→ **REQUIREMENTS**
Please arrange these lines as a numbered list, leaving out any blank lines, and cover all of the items.

Item position entries
<<<<

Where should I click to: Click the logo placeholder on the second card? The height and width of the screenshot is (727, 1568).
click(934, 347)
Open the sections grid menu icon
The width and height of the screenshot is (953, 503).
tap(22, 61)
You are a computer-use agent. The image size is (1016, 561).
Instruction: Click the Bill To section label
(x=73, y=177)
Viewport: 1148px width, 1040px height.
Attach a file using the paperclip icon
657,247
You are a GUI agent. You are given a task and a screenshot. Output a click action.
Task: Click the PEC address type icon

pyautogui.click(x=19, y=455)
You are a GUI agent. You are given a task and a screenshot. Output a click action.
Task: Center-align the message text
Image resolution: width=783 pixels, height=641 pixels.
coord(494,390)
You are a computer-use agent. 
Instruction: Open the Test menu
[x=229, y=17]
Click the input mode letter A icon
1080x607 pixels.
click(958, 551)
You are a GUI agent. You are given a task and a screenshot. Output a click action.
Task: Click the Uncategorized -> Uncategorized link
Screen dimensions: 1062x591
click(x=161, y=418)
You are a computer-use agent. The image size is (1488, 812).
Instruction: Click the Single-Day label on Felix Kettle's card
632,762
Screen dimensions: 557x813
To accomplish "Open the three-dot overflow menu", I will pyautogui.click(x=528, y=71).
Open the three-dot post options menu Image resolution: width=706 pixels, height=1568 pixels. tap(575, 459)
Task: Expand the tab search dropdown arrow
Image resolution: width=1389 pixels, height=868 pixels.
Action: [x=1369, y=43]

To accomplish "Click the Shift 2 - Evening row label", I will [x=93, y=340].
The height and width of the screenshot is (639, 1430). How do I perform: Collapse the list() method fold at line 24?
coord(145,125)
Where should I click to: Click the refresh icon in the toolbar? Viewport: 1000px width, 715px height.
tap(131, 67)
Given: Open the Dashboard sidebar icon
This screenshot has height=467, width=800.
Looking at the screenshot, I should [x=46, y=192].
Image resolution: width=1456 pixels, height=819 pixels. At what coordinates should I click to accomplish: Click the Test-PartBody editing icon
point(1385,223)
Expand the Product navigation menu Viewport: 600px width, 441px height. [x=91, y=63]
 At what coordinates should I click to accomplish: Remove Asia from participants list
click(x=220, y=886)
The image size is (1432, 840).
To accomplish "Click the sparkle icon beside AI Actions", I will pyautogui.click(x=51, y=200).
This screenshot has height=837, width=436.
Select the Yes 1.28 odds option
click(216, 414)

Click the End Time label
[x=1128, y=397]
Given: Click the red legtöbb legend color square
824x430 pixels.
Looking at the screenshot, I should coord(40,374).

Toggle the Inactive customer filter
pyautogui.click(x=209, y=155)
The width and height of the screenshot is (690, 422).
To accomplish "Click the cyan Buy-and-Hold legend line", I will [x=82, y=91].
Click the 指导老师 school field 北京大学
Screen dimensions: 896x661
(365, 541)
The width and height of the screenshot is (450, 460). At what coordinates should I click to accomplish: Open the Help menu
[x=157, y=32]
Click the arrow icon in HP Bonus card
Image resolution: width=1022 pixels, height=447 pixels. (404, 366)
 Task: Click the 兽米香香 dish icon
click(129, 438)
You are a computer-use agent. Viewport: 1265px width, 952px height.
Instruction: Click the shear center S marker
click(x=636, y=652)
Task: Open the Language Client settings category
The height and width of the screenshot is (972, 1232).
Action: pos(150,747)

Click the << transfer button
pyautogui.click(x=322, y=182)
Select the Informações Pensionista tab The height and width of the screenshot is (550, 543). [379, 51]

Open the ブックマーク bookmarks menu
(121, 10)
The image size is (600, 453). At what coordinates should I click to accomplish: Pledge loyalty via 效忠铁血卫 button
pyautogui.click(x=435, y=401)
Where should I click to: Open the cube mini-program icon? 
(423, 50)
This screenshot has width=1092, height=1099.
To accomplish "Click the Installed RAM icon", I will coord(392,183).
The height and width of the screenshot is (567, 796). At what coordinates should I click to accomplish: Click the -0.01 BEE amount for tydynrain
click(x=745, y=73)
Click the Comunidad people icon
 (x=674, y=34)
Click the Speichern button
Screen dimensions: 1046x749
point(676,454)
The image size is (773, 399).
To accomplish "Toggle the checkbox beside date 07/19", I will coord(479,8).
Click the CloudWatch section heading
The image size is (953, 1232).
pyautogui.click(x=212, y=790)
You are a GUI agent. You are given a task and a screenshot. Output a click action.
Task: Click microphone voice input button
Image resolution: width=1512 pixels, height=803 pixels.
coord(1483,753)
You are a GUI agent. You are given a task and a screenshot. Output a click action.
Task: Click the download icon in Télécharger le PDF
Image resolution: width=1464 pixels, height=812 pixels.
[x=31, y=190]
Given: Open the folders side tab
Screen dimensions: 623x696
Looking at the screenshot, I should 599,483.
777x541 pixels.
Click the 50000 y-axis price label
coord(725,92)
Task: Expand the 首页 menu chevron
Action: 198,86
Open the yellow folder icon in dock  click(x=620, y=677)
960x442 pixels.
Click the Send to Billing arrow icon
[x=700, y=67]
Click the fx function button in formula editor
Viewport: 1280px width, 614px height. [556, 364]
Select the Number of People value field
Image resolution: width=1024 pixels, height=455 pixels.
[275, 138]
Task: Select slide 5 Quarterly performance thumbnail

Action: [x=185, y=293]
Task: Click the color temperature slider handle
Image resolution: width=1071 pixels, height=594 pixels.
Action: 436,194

>>>>

→ **TASK SOLUTION**
1. Where should I click to: Click the logo placeholder on the second card? The height and width of the screenshot is (727, 1568).
2. click(934, 347)
3. Open the sections grid menu icon
4. The width and height of the screenshot is (953, 503).
5. tap(22, 61)
6. You are a computer-use agent. The image size is (1016, 561).
7. Instruction: Click the Bill To section label
8. (x=73, y=177)
9. Viewport: 1148px width, 1040px height.
10. Attach a file using the paperclip icon
11. 657,247
12. You are a GUI agent. You are given a task and a screenshot. Output a click action.
13. Task: Click the PEC address type icon
14. pyautogui.click(x=19, y=455)
15. You are a GUI agent. You are given a task and a screenshot. Output a click action.
16. Task: Center-align the message text
17. Image resolution: width=783 pixels, height=641 pixels.
18. coord(494,390)
19. You are a computer-use agent. 
20. Instruction: Open the Test menu
21. [x=229, y=17]
22. Click the input mode letter A icon
23. 1080x607 pixels.
24. click(958, 551)
25. You are a GUI agent. You are given a task and a screenshot. Output a click action.
26. Task: Click the Uncategorized -> Uncategorized link
27. Screen dimensions: 1062x591
28. click(x=161, y=418)
29. You are a computer-use agent. The image size is (1488, 812).
30. Instruction: Click the Single-Day label on Felix Kettle's card
31. 632,762
32. Screen dimensions: 557x813
33. To accomplish "Open the three-dot overflow menu", I will pyautogui.click(x=528, y=71).
34. Open the three-dot post options menu Image resolution: width=706 pixels, height=1568 pixels. tap(575, 459)
35. Task: Expand the tab search dropdown arrow
36. Image resolution: width=1389 pixels, height=868 pixels.
37. Action: [x=1369, y=43]
38. To accomplish "Click the Shift 2 - Evening row label", I will [x=93, y=340].
39. The height and width of the screenshot is (639, 1430). How do I perform: Collapse the list() method fold at line 24?
40. coord(145,125)
41. Where should I click to: Click the refresh icon in the toolbar? Viewport: 1000px width, 715px height.
42. tap(131, 67)
43. Given: Open the Dashboard sidebar icon
44. This screenshot has height=467, width=800.
45. Looking at the screenshot, I should [x=46, y=192].
46. Image resolution: width=1456 pixels, height=819 pixels. At what coordinates should I click to accomplish: Click the Test-PartBody editing icon
47. point(1385,223)
48. Expand the Product navigation menu Viewport: 600px width, 441px height. [x=91, y=63]
49.  At what coordinates should I click to accomplish: Remove Asia from participants list
50. click(x=220, y=886)
51. The image size is (1432, 840).
52. To accomplish "Click the sparkle icon beside AI Actions", I will pyautogui.click(x=51, y=200).
53. This screenshot has height=837, width=436.
54. Select the Yes 1.28 odds option
55. click(216, 414)
56. Click the End Time label
57. [x=1128, y=397]
58. Given: Click the red legtöbb legend color square
59. 824x430 pixels.
60. Looking at the screenshot, I should coord(40,374).
61. Toggle the Inactive customer filter
62. pyautogui.click(x=209, y=155)
63. The width and height of the screenshot is (690, 422).
64. To accomplish "Click the cyan Buy-and-Hold legend line", I will [x=82, y=91].
65. Click the 指导老师 school field 北京大学
66. Screen dimensions: 896x661
67. (365, 541)
68. The width and height of the screenshot is (450, 460). At what coordinates should I click to accomplish: Open the Help menu
69. [x=157, y=32]
70. Click the arrow icon in HP Bonus card
71. Image resolution: width=1022 pixels, height=447 pixels. (404, 366)
72.  Task: Click the 兽米香香 dish icon
73. click(129, 438)
74. You are a computer-use agent. Viewport: 1265px width, 952px height.
75. Instruction: Click the shear center S marker
76. click(x=636, y=652)
77. Task: Open the Language Client settings category
78. The height and width of the screenshot is (972, 1232).
79. Action: pos(150,747)
80. Click the << transfer button
81. pyautogui.click(x=322, y=182)
82. Select the Informações Pensionista tab The height and width of the screenshot is (550, 543). [379, 51]
83. Open the ブックマーク bookmarks menu
84. (121, 10)
85. The image size is (600, 453). At what coordinates should I click to accomplish: Pledge loyalty via 效忠铁血卫 button
86. pyautogui.click(x=435, y=401)
87. Where should I click to: Open the cube mini-program icon? 
88. (423, 50)
89. This screenshot has width=1092, height=1099.
90. To accomplish "Click the Installed RAM icon", I will coord(392,183).
91. The height and width of the screenshot is (567, 796). At what coordinates should I click to accomplish: Click the -0.01 BEE amount for tydynrain
92. click(x=745, y=73)
93. Click the Comunidad people icon
94.  (x=674, y=34)
95. Click the Speichern button
96. Screen dimensions: 1046x749
97. point(676,454)
98. The image size is (773, 399).
99. To accomplish "Toggle the checkbox beside date 07/19", I will coord(479,8).
100. Click the CloudWatch section heading
101. The image size is (953, 1232).
102. pyautogui.click(x=212, y=790)
103. You are a GUI agent. You are given a task and a screenshot. Output a click action.
104. Task: Click microphone voice input button
105. Image resolution: width=1512 pixels, height=803 pixels.
106. coord(1483,753)
107. You are a GUI agent. You are given a task and a screenshot. Output a click action.
108. Task: Click the download icon in Télécharger le PDF
109. Image resolution: width=1464 pixels, height=812 pixels.
110. [x=31, y=190]
111. Given: Open the folders side tab
112. Screen dimensions: 623x696
113. Looking at the screenshot, I should 599,483.
114. 777x541 pixels.
115. Click the 50000 y-axis price label
116. coord(725,92)
117. Task: Expand the 首页 menu chevron
118. Action: 198,86
119. Open the yellow folder icon in dock  click(x=620, y=677)
120. 960x442 pixels.
121. Click the Send to Billing arrow icon
122. [x=700, y=67]
123. Click the fx function button in formula editor
124. Viewport: 1280px width, 614px height. [556, 364]
125. Select the Number of People value field
126. Image resolution: width=1024 pixels, height=455 pixels.
127. [275, 138]
128. Task: Select slide 5 Quarterly performance thumbnail
129. Action: [x=185, y=293]
130. Task: Click the color temperature slider handle
131. Image resolution: width=1071 pixels, height=594 pixels.
132. Action: 436,194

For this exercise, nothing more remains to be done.